Be prepared to be treated like you are trying to get out of something. As a victim of identity theft you are immediately thrusted in the position of having to defend yourself, having to prove you are who you say you are. I recall a collection company that I spoke with after receiving a notice that a fraudulent account was in default. Knowing the drill, I explained to the collection company that I was a victim of identity theft and asked what documentation I needed to submit, and they responded by aggressively questioning if I was really was a victim. I cannot convey how maddening that moment is. Companies treat you like you are trying to get out of something. It was like this with nearly each and every entity. These are huge national companies, companies you very well may do business with. They lack the sophistication (or don’t put safeguards in place) to prevent identity theft, excuse themselves from the issue by claiming themselves also as victims, then turn to you and treat you like you have the time to invest in creating a scheme in order to get out of paying for a good or service. It is an amazing juxtaposition to be going through a crime as a victim, and having to defend, explain, and document how you are not a thief. All the while you are at the mercy of these companies, the exact same entities who allowed this to occur to you in the first place.

Not If, But When

It's simply not a matter of if you will experience identity theft, it's when.

Constantly, we hear of or experience occurences of stolen personal information resulting in identity fraud, credit card fraud, tax fraud, medical fraud, the list goes on. If it has not already affected your life, it will. And be ready for a rude awakening when you find yourself a victim. The burden is on you. Think you'll just need to make a phone call or two, think again. In some cases, just set aside a few years of your life and you may have some of the time, energy, and effort covered that you will find is necessary to try and restore your name.

The burden is not with the criminal and not with the entities who allow the theft to occur, it rests solely on you.

I do not under any circumstance have any amount of sympathy when an entity declares that they have been hacked.

The news is always followed-up with that they are doing "all they can do". What does that mean? What this really means is that they didn't think it would happen to them, or they didn't want to spend the money to put safeguards in place to protect you, and now they are doing "all they can do". 

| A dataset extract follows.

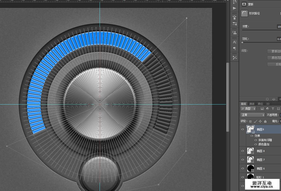Viewport: 281px width, 191px height.
Task: Switch to the 通道 tab
Action: (252, 104)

In the latest hacking case health insurer Anthem says hackers infiltrated their computer network and the hackers were successful in accessing personal information, including social security numbers. 

Anthem has now hired an internet company to improve its defenses.

Isn't it a little late for that?

Here you are a health insurer who not only holds personal information, but also included in that access to some or all of your customer's medical history.

This is inexcusable. The mindset that they too are victims is wrong. They clearly were not doing all they could do, because now after the fact they have reached out to "improve their defenses" and "identify potential gaps".

Anthem, as well as other entities, is gambling that this will not happen and it does, daily. And, even if they thought this might occur, what is the worst that could happen? They would not be stuck cleaning-up the mess-no, that is left to you, and they would come out looking like victims of the crime, when clearly they are not.

Anthem is no stranger to this, in 2013 the company agreed to pay $1.7 million to resolve federal allegations of security weaknesses. And even with this most recent occurrence admitted the stolen information was not encrypted in their database. 

As for praising them for their rapid response to the hack, we need to start praising companies for their pro-active response instead of praising entities that operate bad business at our expense.